Check out: 3 Things to watch when the Fed meets next week

Read: Meet the lonely economist who thinks the Fed might just leave interest rates unchanged

This current round of monetary-policy easing was described as a mid-cycle adjustment by Fed Chairman Powell earlier this year, a strategy that has been implemented in the past to preempt slowdowns and this time is being used to combat the negative effects of a nasty China-U. S. trade conflict.

Experts say that a third cut matches the definition of a mid-cycle shift and could be justified as further insurance as a recession that appears to be emerging in Europe is creeping up on the U.S.

Keith Lerner, chief market strategist at SunTrust Advisory Services, pointed to a trio of rate cuts in 1995 and 1998 as parallels for the current monetary tactic.

“Actually, both 1995 (which Powell has often talked about in a favorable light) and 1998 both saw three 25 basis point rate cuts and then the Fed stopped; these are both largely looked at as mid-cycle adjustments or for insurance reasons, especially 1995,” the SunTrust strategist said.

Lerner added: “To your point about the division within the FOMC, Powell is likely not going to want to put the Fed in a box.”

“I suspect he will discuss that the Fed has cut rates to support the economy and now the Fed will watch the data and he may focus on the term ‘data dependent.’ Monetary policy works with a lag and some of the recent cuts are still working their way into the economy,” he explained.

Still, a failure to deliver a cut won’t be met kindly by investors.

“If the Fed were to disappoint the markets by not cutting next week, I think we could see a pullback of anywhere from 3-5%, but it all depends on how the Fed communicates their decision,” IAA’s Zaccarelli said.

To be sure, signs of softness (and outright weakness) swirling around in the U.S. economy abound.

“The combination of elevated trade uncertainty and softer global growth continues to act as a powerful brake on business spending with core durable goods orders momentum falling further into negative territory in September,” wrote economists Lydia Boussour and Gregory Draco at Oxford Economics in a Friday research report.
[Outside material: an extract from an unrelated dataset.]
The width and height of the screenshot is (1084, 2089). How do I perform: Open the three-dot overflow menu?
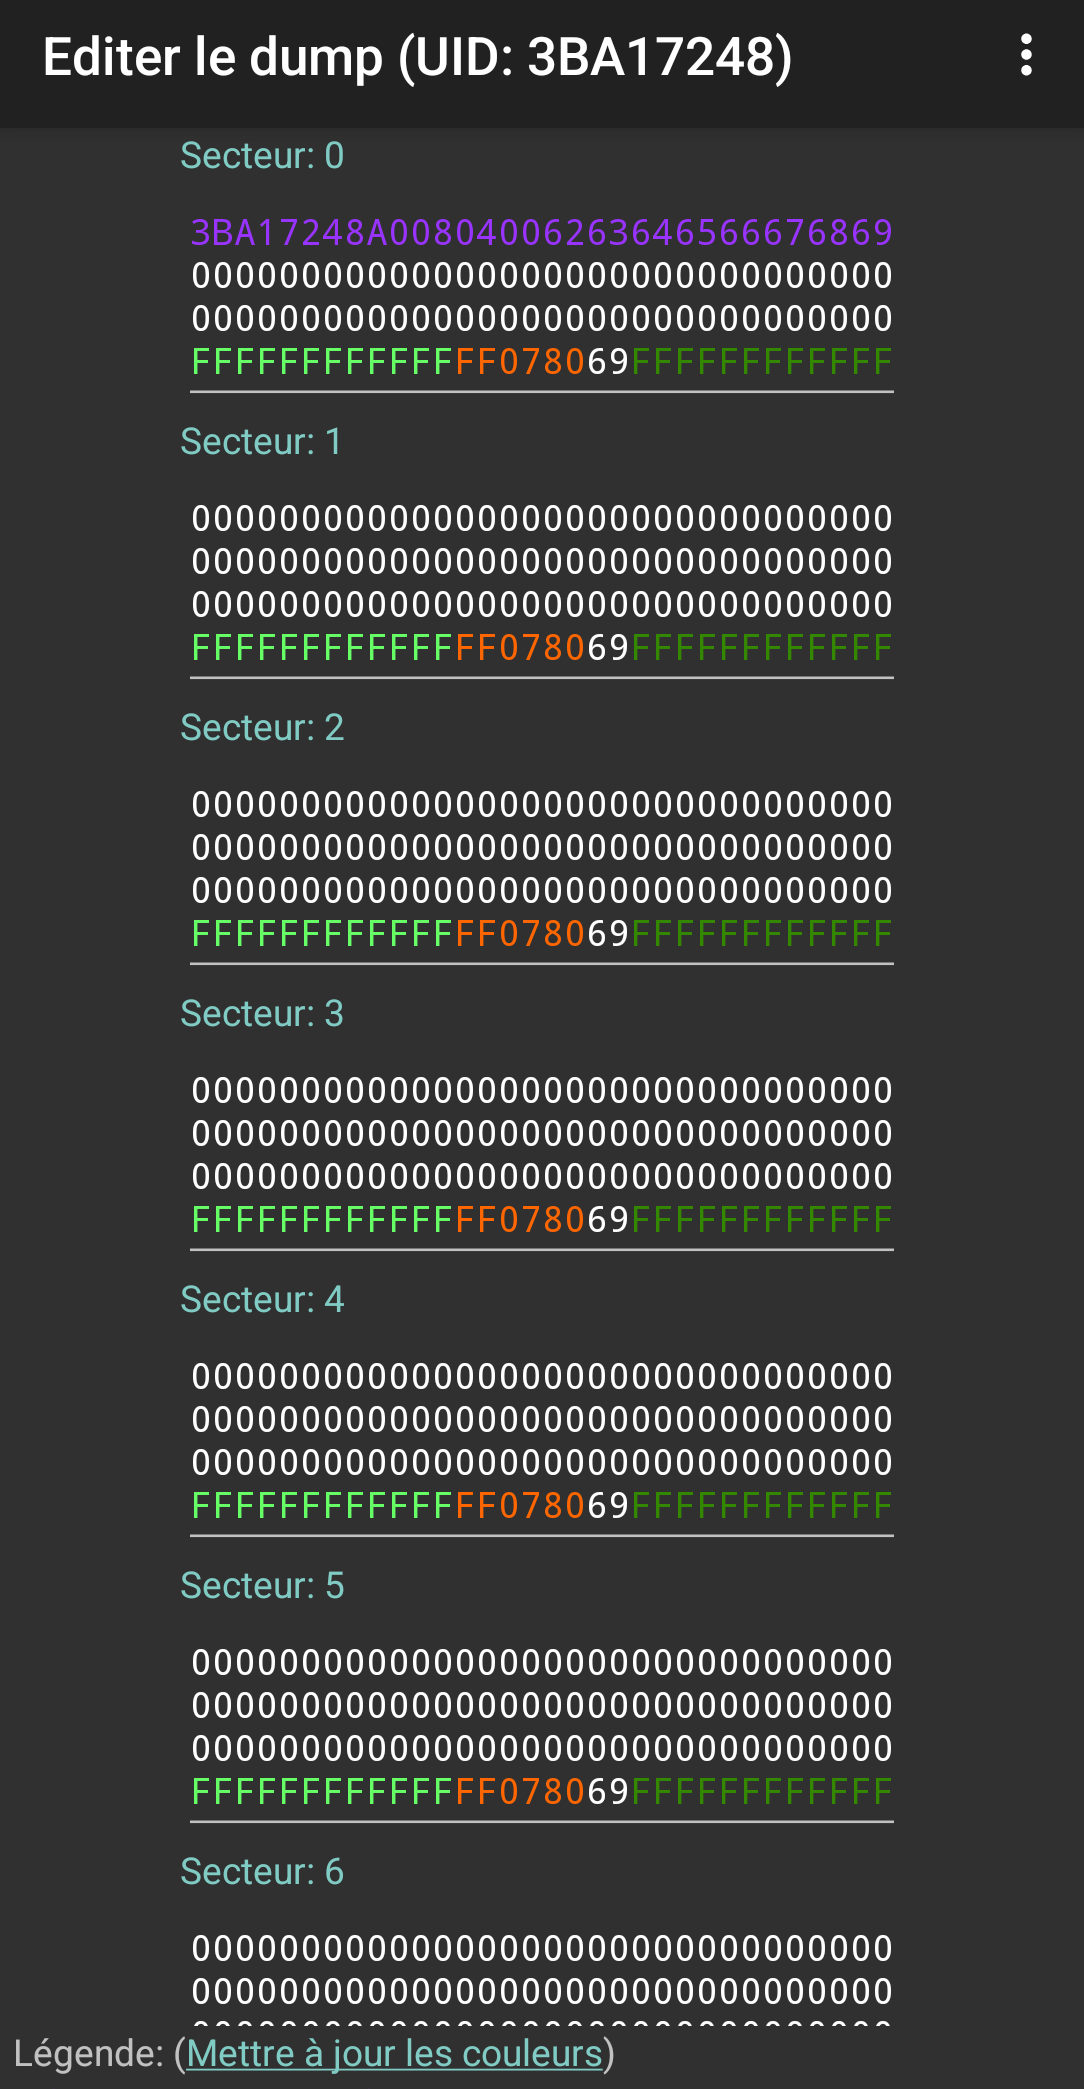(1026, 56)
Indeed, a decline in orders for long-lasting goods over the past 12 months steepened to 5.4%, representing the biggest yearly drop-off since the middle of 2016, and reflecting a broadening decline in manufacturing activity.

Given that, the Oxford economists believe that the Fed won’t resist a desire to cut rates despite growing worries about bubbles forming in other parts of financial markets.
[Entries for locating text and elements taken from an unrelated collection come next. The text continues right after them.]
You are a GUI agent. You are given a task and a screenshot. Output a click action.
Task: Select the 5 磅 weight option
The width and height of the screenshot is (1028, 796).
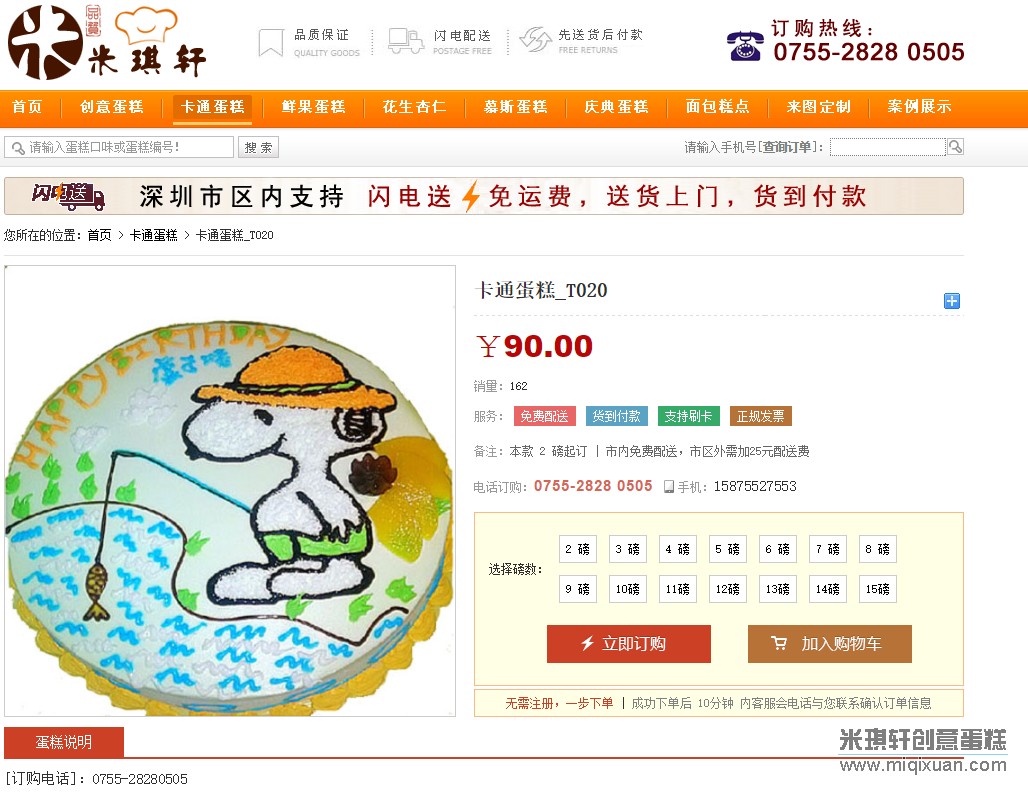click(x=727, y=549)
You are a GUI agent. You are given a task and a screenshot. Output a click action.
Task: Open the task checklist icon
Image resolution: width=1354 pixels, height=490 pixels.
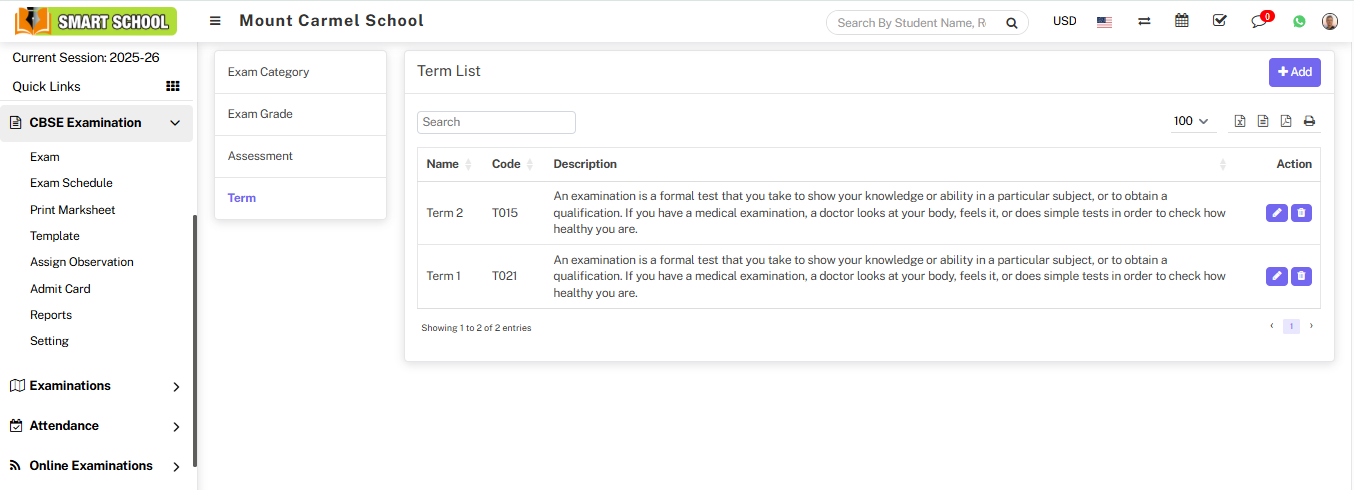(1219, 21)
“Despite some hints from Fed officials that it may be time to contemplate a rate cut pause, we believe the FOMC leadership retains its easing bias and remains attune to the risk of an unwanted tightening in financial conditions,” they said.

Jobs, jobs, jobs…and a flood of other data

It isn’t just about the Fed next week either. Arguably, an even more significant update will be the Friday jobs report that will roll out on Nov. 1. Economists are expecting that 93,000 jobs created in October, versus a disappointing 136,000 increase in September, reflecting payroll growth and the impact of strikes at General Motors Co. GM, +4.98%, according to Econoday data. Consensus estimates place the unemployment rate at 3.6%, up from 3.5% last month.
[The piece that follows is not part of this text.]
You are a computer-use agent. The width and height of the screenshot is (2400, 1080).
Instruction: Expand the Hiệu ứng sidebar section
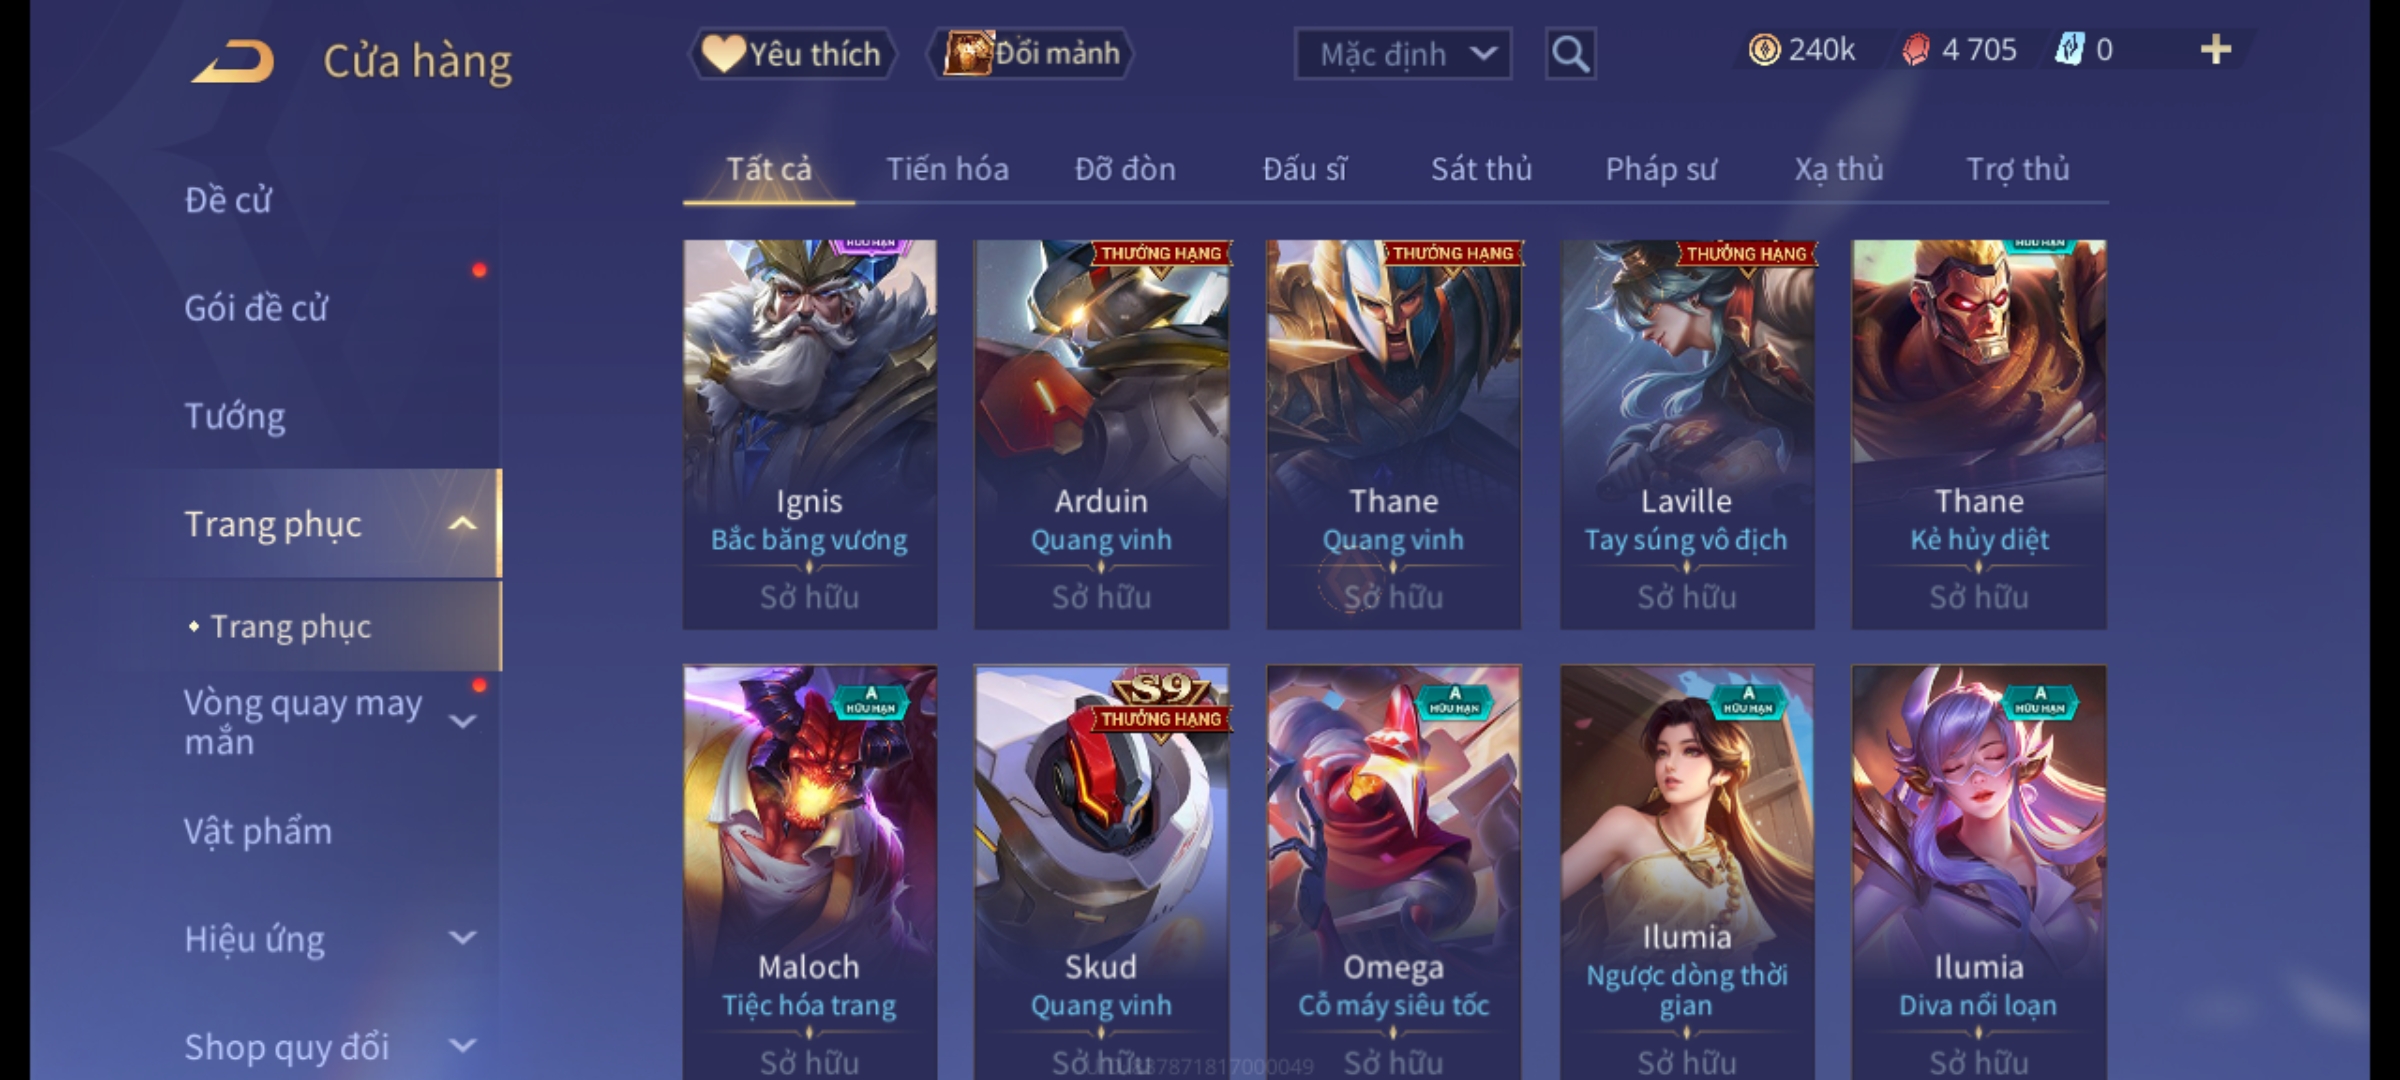coord(462,938)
Here’s what the rest of the week looks like on the data front (bolded for significance):


  • U.S. trade deficit in September came in at $70.4 billion, below the $73.7 billion expected by economists polled by MarketWatch, and below the August level of $72.8 billion.
  • Chicago Fed National Activity index Fed fell to -0.45 in September from 0.15 In August, suggesting below-trend economic growth in the U.S.


  • Case-Shiller home-price index at 9 a.m.
  • Consumer confidence at 10 a.m., along with pending home sales at the same time


  • ADP private-sector employment at 8:15 a.m.
  • GDP report at 8:30 a.m.
  • 2 p.m. Fed decision, followed by a 2:30 p.m. news conference


  • A report on weekly jobless claims, a reading on personal income and employment cost at 8:30 a.m.
  • Chicago PMI at 9:45 a.m.


  • NFP at 8:30 a.m. (as mentioned above)
  • ISM manufacturing at 10 a.m., coming after the IHS Markit report at 9:45 a.m.
  • A report on construction spending at 10 a.m.